ACTION ITEM: Shown below are entries with pictures; the line with "Viewport: 753px width, 464px height." through the line with "You are a computer-use agent. This" is the span to retype exactly, and the pictures stay out.

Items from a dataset
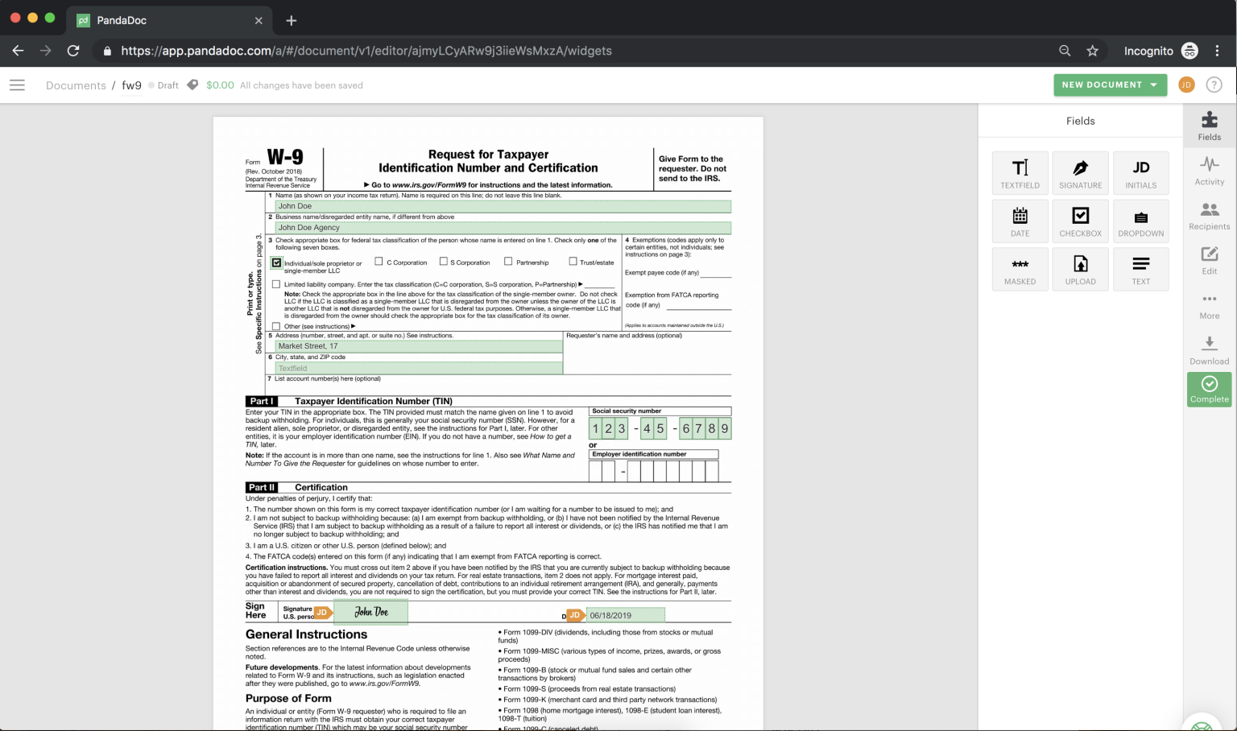Select the CHECKBOX field type
The width and height of the screenshot is (1237, 731).
pyautogui.click(x=1080, y=221)
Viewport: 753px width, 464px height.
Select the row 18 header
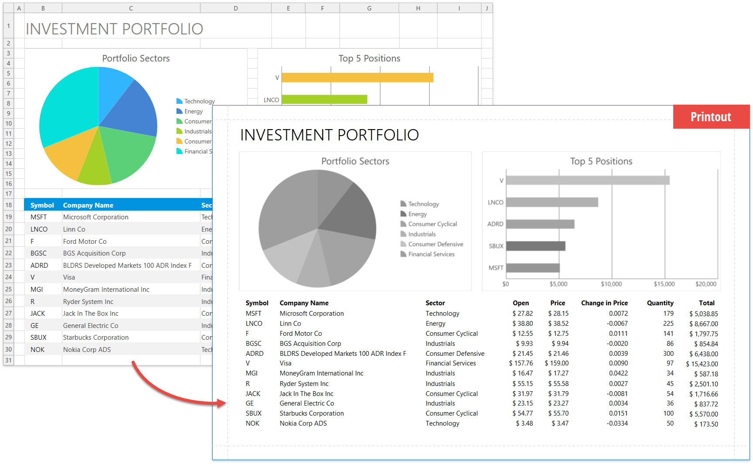8,205
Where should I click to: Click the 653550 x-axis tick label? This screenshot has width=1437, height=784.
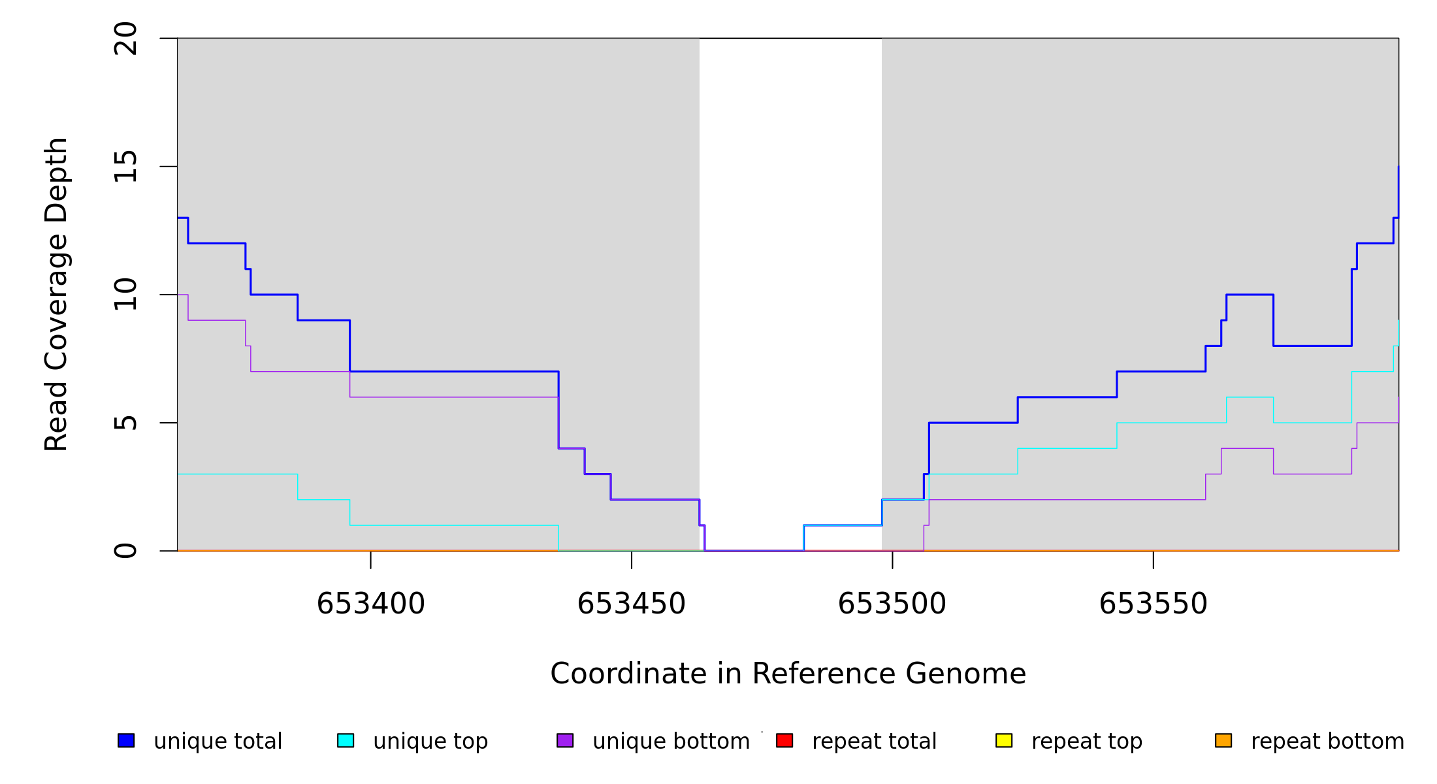coord(1153,604)
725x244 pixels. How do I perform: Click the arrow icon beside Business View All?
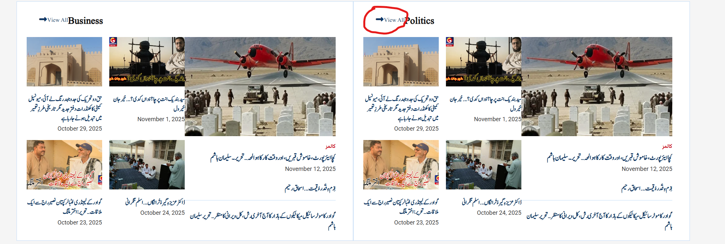tap(43, 19)
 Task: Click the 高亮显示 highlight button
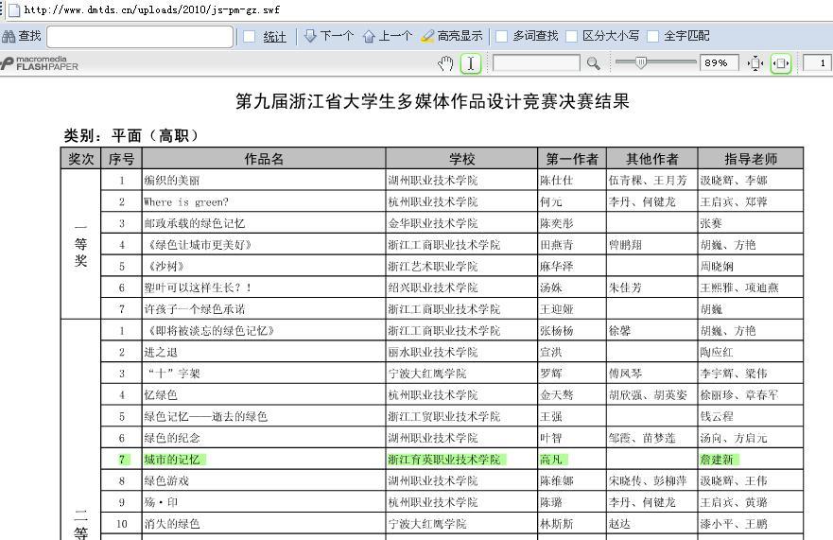(x=452, y=36)
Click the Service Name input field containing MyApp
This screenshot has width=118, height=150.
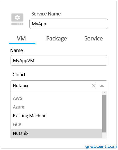pyautogui.click(x=69, y=24)
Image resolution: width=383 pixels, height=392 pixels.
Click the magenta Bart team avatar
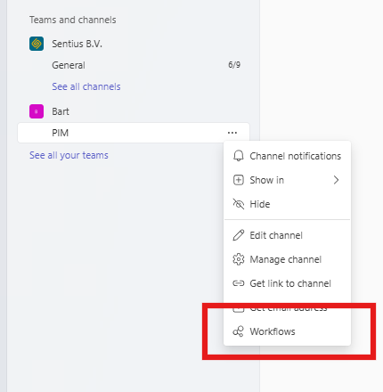click(37, 111)
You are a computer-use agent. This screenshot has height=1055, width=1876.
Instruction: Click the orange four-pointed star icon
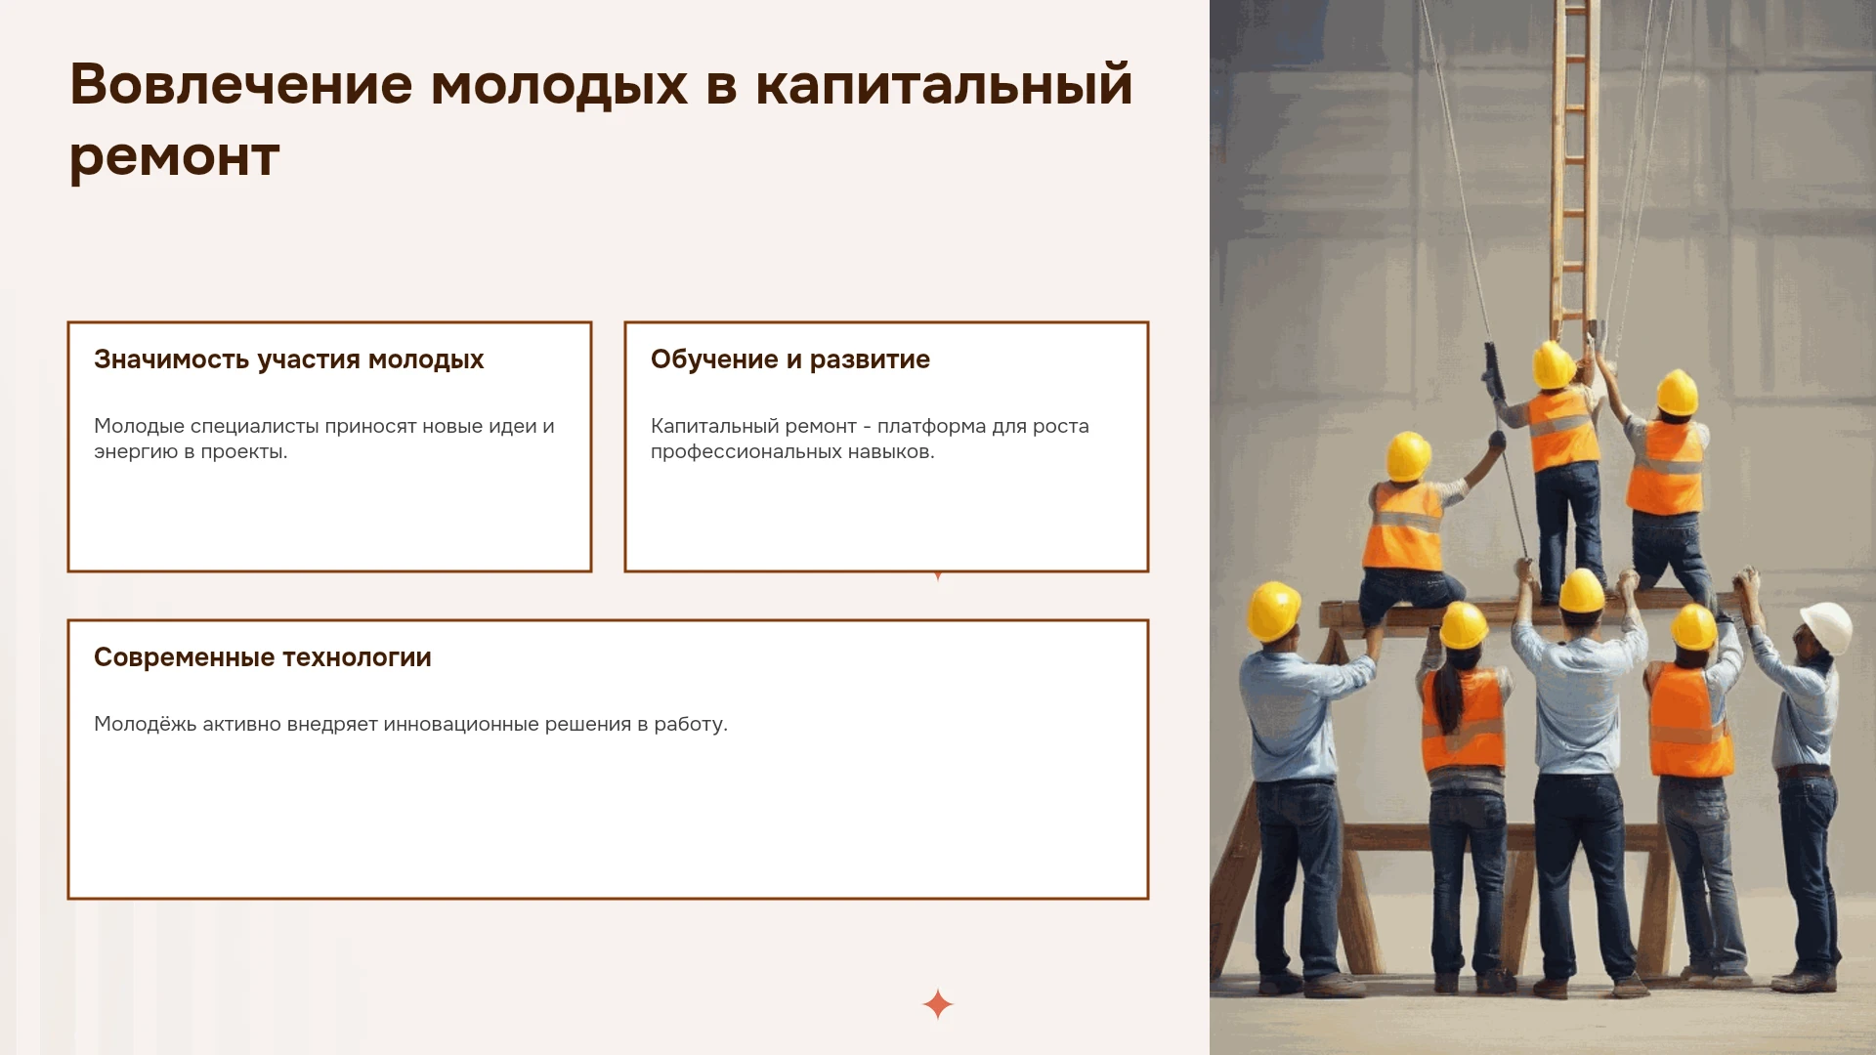(937, 1004)
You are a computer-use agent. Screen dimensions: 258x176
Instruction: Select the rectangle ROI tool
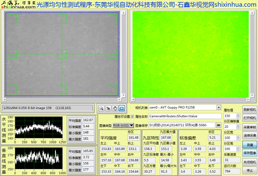click(122, 108)
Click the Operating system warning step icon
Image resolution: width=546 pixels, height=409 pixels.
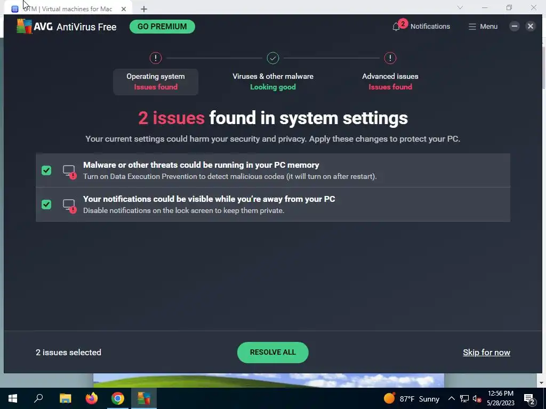tap(156, 58)
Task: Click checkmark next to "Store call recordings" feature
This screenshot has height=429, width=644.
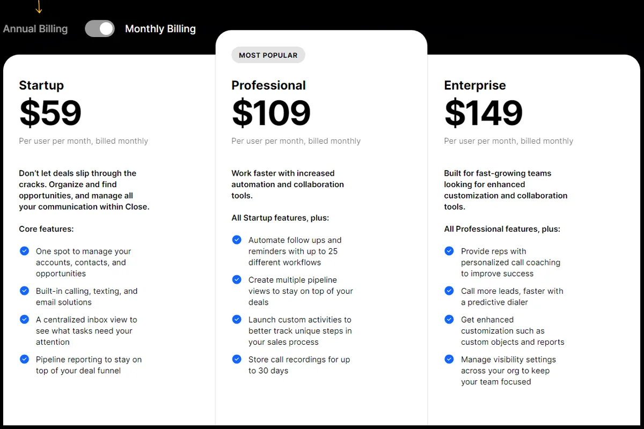Action: click(x=237, y=359)
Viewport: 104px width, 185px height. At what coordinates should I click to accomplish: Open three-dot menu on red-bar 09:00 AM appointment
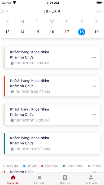tap(94, 86)
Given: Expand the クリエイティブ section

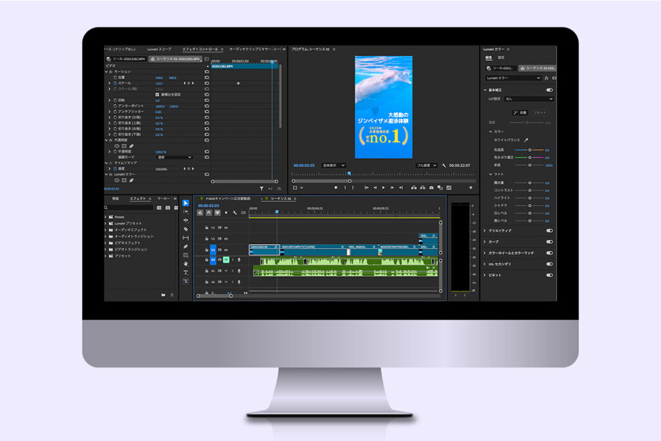Looking at the screenshot, I should pyautogui.click(x=485, y=231).
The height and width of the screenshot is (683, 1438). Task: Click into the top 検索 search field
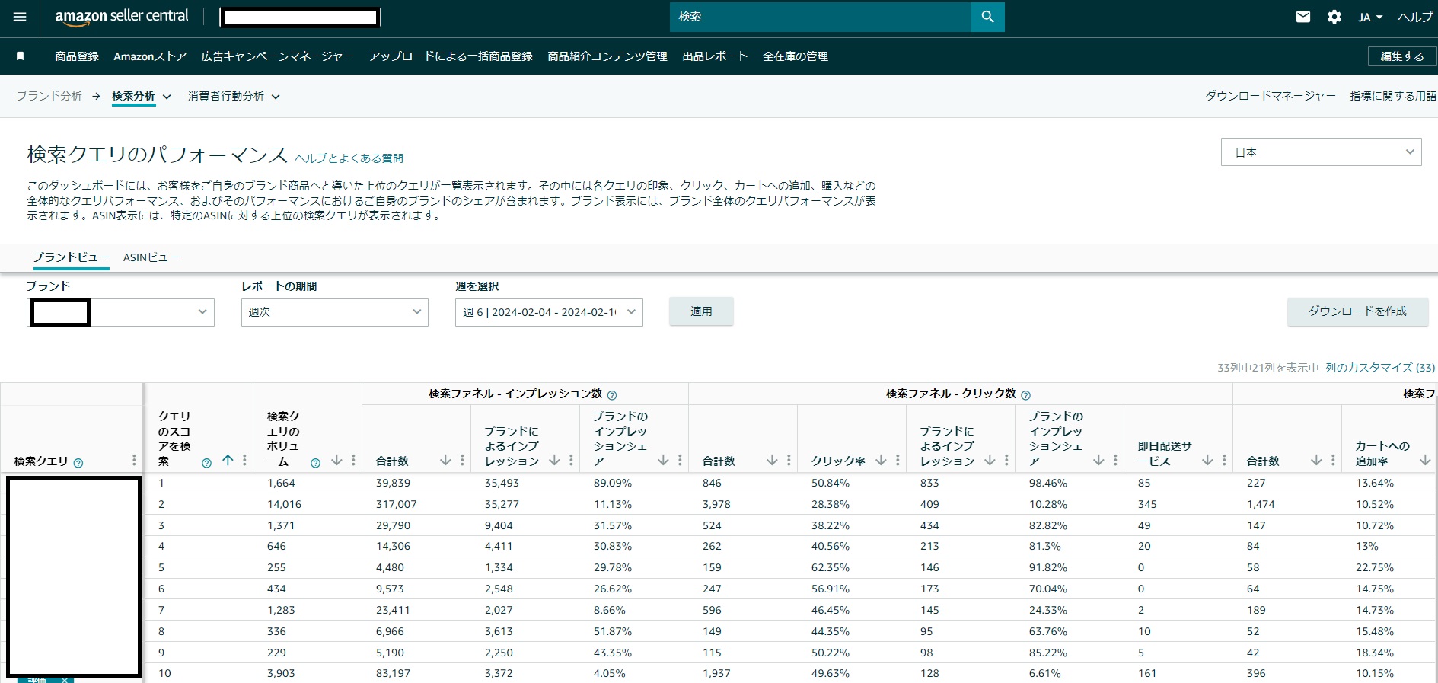coord(820,17)
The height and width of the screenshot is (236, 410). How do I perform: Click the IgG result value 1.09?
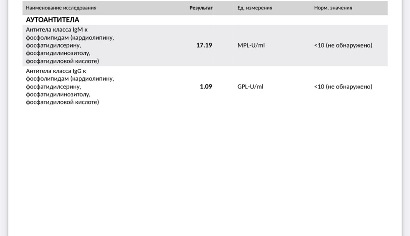(x=206, y=86)
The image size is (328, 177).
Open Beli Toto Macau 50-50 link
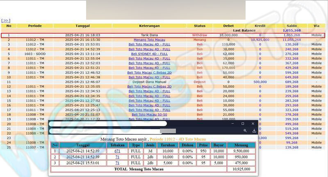149,115
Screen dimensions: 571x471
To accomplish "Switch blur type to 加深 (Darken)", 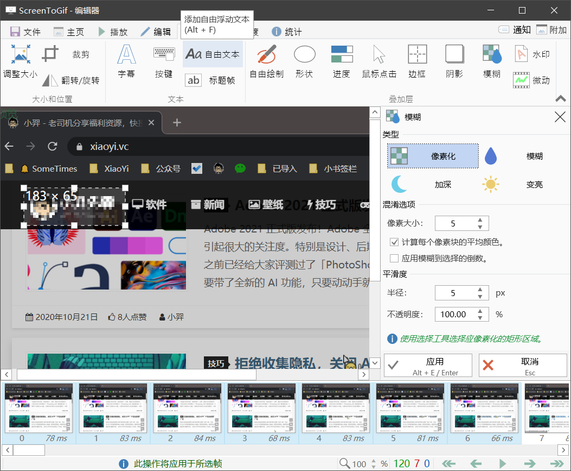I will (x=433, y=184).
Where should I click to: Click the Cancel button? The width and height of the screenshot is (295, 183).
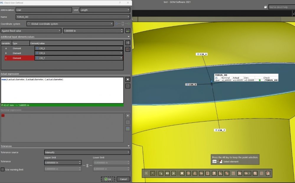(x=123, y=179)
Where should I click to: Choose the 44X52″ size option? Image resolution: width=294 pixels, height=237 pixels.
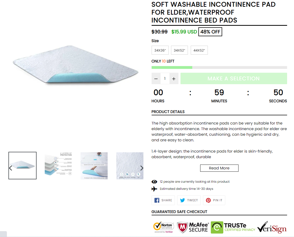point(199,50)
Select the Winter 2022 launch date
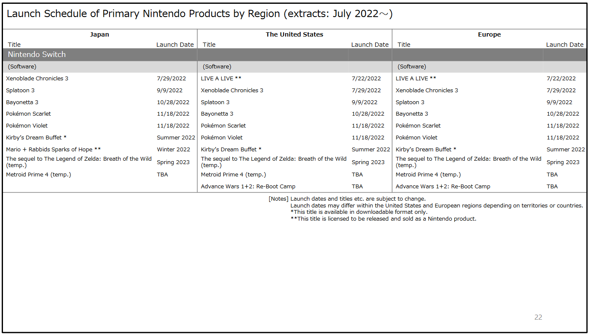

SOLUTION FOR THIS TASK:
Viewport: 753px width, 464px height.
Select the row 18 header
8,205
Where should I click to: Click the 653550 x-axis tick label? This screenshot has width=1437, height=784.
coord(1153,604)
725x244 pixels. How do I perform: Click the arrow icon beside Business View All?
tap(43, 19)
 Task: Click the 高亮显示 highlight button
(x=452, y=36)
Click the Service Name input field containing MyApp
This screenshot has width=118, height=150.
pyautogui.click(x=69, y=24)
Image resolution: width=383 pixels, height=392 pixels.
Click the magenta Bart team avatar
click(37, 111)
You are a computer-use agent. This screenshot has height=1055, width=1876.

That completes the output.